■ **What the exercise asks**: From the post on the courage writing takes, list every person it credits with a quotation.

■ **Document passage**:
------------------------------------------------
April's "lost month" syndrome seems to have carried through into May. Case in point, this post which was due to be posted yesterday. You'll forgive me, right? My monthly focus for May is courage, and in particular how it relates to writing. I've never given thought to more than the old "I am, therefore I write", but in talking with several new-to-publishing authors I've had to take another look at what it takes to do what we do.

3 Ways Writing Takes Courage:

Corona Typewriter
image courtesty of Kristin Nador Flicker Wana Commons/CC BY 2.0

1. When we first take pen to paper we shine a light on our dreams. By doing so we risk failure, or worse. Those things we hold most precious are the ones we clutch the tightest. Sometimes it's easier to give in to our desire to keep our dreams safe and bury them so deep even we forget what they are.

“A ship is safe in harbor, but that's not what ships are for.”
― William G.T. Shedd

2. Somewhere down the road we have to share our work. It doesn’t matter if it’s with a favorite teacher, an online forum, a beta reader, or (hopefully) a publisher. Sharing our work is hard, lonely, and one of the scariest thing a writer can do. Ask any author you know. Trust me, we’ll go on for hours.

He who is not courageous enough to take risks will accomplish nothing in life.
— Muhammad Ali

3. We have to be  honest with ourselves. Readers can tell when we are authentic in our work. We have to be willing to face the hard questions. Whether they deal with emotions and reactions for our characters, or why we are procrastinating when it comes to putting  words on the page.

Just be honest with yourself. That opens the door.
— Vernon Howard

But to me, the part of writing that takes the most courage is just when we think we’ve won the battle - we have to be willing to do it all over again.

I'm fascinated by this idea both as an author, and a reader. How about you? If you're a writer, what part of the process did you find the most difficult? Readers, do you ever think of what it takes for your favorite author to share their dreams?
------------------------------------------------
■ **Source material**:

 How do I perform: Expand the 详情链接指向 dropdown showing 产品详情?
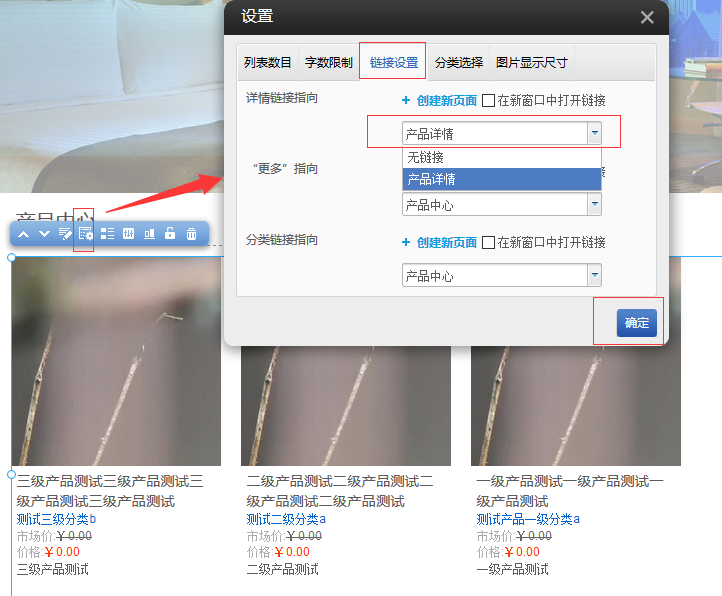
------------------------------------------------
■ **Exercise result**:
William G.T. Shedd
Muhammad Ali
Vernon Howard